I soldi faticosamente messi da parte non li verso in banca, anche lì mi hanno truffata. Ma questa è un’altra storia.
Conservo i soldi, come nell’uso paesano, in un sacchetto di stoffa legato al reggiseno. Penso di averlo perso andando a messa, è lì che me ne accorgo, tastandomi al: “…Mia colpa…”
Esco, percorro la strada a ritroso millimetro per millimetro. La strada è frequentata solo dai condomini.
L’ho cercato anche a casa, niente.
La settimana dopo, ancora abbattuta, vado al paese, è la festa del patrono, ospite di Anna, mia sorella.
Anna mi chiede con insistenza la chiave di casa a Pescara per andarci con la figlia, una nostra nipote e due loro amici. Hanno intenzione di andare insieme a fare spese in città per i saldi e a godersi qualche giorno di mare, mentre io resto qui. Alle preghiere di Anna non so resistere.
La sera stessa del loro arrivo Anna mi racconta al telefono che i ragazzi sono andati in spiaggia e che nel pomeriggio, quello stesso, tornando da messa ha trovato il mio sacchetto vuoto, per strada, vicino al cassonetto.
La notizia mi spinge a ripartire all'istante, mi ospita Rosa perché casa mia è occupata e, parlando, scopro che il giorno della mia partenza c’è stato un diluvio mostruoso, come sempre a ogni pioggia, che ha allagato tutto con fango e rifiuti del vicino cantiere.
E allora, come ha fatto il sacchetto a restare intatto per giorni vicino al cassonetto?
Per questo Rosa mi ha consigliato lo spiologo, per fare chiarezza.
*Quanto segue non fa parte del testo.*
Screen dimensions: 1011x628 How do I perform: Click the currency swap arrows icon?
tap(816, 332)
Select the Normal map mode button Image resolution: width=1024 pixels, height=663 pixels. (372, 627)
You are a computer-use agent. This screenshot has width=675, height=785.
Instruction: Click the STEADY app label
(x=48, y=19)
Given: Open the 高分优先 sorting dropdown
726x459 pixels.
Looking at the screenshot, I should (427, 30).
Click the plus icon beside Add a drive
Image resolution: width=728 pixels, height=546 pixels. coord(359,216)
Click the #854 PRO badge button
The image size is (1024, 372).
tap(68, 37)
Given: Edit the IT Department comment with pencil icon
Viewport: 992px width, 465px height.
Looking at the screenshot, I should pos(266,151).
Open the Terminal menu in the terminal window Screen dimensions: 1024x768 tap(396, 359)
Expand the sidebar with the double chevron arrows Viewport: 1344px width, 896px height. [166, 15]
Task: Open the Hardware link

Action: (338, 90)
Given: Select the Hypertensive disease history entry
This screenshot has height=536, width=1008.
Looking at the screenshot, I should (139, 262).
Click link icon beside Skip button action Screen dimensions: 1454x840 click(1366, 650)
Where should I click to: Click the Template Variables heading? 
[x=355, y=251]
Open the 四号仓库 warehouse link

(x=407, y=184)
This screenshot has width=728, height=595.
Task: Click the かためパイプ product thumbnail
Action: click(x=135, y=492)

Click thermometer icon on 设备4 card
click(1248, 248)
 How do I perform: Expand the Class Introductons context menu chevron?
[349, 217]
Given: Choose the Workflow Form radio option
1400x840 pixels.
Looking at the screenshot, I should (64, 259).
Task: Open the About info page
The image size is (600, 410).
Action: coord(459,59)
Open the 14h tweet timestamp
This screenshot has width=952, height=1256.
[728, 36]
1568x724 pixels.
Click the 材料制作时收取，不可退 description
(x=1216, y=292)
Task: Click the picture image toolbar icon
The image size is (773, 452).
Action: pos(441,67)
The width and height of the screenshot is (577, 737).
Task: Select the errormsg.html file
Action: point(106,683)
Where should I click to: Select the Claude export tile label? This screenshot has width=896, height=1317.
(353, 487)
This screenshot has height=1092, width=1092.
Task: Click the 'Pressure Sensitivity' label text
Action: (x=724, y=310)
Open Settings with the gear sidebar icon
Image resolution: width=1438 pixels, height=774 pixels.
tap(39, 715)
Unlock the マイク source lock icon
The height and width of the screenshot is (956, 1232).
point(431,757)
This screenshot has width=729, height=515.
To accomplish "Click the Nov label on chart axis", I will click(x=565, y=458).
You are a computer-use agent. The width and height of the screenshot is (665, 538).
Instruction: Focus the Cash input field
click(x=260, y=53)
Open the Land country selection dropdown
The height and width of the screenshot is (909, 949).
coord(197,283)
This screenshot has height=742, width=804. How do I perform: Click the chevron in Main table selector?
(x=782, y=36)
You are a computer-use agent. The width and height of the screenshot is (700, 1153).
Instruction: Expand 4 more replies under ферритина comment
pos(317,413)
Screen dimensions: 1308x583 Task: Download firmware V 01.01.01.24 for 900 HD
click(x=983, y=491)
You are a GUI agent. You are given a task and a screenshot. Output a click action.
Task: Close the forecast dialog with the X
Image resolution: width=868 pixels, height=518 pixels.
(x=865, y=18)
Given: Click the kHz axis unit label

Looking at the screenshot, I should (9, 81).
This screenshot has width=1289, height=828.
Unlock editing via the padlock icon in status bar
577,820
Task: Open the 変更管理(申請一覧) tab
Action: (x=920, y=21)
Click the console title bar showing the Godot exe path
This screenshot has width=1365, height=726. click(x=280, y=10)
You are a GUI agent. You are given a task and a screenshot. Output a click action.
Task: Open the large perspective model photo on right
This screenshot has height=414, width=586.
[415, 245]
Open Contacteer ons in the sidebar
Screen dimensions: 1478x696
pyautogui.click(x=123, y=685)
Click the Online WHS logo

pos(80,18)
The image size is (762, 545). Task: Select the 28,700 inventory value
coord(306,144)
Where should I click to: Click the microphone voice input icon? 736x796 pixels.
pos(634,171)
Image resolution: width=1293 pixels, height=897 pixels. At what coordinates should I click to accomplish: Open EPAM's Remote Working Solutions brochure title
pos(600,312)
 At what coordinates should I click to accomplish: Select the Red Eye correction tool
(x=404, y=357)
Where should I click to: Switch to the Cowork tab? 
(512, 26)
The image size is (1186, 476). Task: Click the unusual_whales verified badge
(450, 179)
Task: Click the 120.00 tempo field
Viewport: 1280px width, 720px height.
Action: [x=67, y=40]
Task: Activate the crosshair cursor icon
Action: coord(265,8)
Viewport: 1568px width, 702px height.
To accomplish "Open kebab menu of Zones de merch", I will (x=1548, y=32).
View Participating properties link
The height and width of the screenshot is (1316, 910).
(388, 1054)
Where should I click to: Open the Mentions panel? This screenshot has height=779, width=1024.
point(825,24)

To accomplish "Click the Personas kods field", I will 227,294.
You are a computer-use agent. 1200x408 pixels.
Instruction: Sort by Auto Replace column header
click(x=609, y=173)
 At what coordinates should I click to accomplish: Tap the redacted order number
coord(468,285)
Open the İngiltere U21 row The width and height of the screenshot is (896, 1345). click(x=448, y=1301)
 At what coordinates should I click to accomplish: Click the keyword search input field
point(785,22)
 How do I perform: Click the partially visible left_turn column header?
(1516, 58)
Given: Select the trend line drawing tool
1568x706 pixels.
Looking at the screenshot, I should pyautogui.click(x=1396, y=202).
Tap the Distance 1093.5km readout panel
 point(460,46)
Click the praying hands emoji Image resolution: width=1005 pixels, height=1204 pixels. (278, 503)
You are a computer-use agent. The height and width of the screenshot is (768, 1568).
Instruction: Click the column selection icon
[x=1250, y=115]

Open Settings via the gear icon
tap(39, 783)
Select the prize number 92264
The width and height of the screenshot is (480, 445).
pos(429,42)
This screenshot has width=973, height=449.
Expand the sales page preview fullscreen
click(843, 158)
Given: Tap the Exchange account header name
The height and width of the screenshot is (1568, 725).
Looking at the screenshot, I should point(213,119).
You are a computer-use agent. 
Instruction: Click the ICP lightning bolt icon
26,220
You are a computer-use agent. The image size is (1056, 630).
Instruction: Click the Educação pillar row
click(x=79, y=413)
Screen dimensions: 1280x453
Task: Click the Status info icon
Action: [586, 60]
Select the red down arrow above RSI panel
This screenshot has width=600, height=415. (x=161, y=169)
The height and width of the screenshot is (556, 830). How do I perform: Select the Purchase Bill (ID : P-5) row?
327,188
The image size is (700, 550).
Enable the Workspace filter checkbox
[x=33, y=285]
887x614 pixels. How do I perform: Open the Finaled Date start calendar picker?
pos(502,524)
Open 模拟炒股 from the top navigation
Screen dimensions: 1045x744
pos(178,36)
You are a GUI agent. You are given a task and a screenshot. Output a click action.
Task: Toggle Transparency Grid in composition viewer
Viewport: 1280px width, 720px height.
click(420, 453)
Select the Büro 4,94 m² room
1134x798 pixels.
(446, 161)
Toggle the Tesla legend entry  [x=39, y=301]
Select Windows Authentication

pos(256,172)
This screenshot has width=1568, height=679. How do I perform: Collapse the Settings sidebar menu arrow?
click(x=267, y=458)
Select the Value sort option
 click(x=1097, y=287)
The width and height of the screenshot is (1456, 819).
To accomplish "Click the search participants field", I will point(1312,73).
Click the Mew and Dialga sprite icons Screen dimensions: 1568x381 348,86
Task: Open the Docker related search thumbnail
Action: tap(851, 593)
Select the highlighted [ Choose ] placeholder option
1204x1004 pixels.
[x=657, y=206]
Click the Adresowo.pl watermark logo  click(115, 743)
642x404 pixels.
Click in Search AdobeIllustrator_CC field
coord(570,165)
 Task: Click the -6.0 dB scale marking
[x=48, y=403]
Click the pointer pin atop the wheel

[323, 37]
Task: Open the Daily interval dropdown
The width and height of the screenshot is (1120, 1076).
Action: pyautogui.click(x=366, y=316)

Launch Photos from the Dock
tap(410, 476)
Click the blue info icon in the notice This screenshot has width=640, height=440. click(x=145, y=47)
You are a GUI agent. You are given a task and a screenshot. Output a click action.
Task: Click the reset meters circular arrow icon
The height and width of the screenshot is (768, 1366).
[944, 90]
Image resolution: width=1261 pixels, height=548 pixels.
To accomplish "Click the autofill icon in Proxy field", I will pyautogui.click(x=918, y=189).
Ho capito, non ci spendo più soldi, il sacchetto mi è scivolato in casa, uno degli ospiti l’ha trovato e preso, poi si è liberato del sacchetto vicino al cassonetto andando al mare, per avallare i fatti noti. Avevo raccontato a Anna che i soldi li avevo persi per strada.
E adesso come faccio a scoprire chi è stato?
Credo di sapere anche il posto dove mi è caduto il sacchetto: il bagno. È uno di quei bagni di condominio senza finestre, solo con l’aspiratore. Per entrarci bisogna accendere la luce e forse questo è il motivo che non mi ha permesso di vedere il sacchetto dietro il water, unico posto dove non ricordo di aver esplorato e che la mia miopia mi impedisce di mettere a fuoco. Non portare gli occhiali è un vezzo che costa caro.
Sarà stato uno dei due ragazzi allora.
Le ragazze no, non sono state loro. Ma non perché sono le mie nipoti, se fosse capitato a loro non si sarebbero lasciate scappare l'occasione. Sono innocenti per anatomia. Non fanno pipì in piedi fissando il water!
Intanto entro nel mio appartamento, ci sono bagagli pronti e buste piene di oggetti e borse dei migliori negozi.
Mentre scambio le chiavi con Anna le sussurro d’indagare, ma lei garantisce per tutti e dice stizzita che farnetico.
“Il sacchetto l’hai perso e si sarà asciugato.”
Ma non liberato dai soldi e dal fango, penso!
La tavola è apparecchiata a festa, un ragazzo ai fornelli sta scolando la pasta e l’altro sta affettando il pane. Mentre poggio le mie cose, sono circondata dalle nipoti che mi abbracciano.
“Dai, zia siediti che mangiamo. Mamma, dai, mettiti qui, poi ripartiamo, sono finite le ferie.”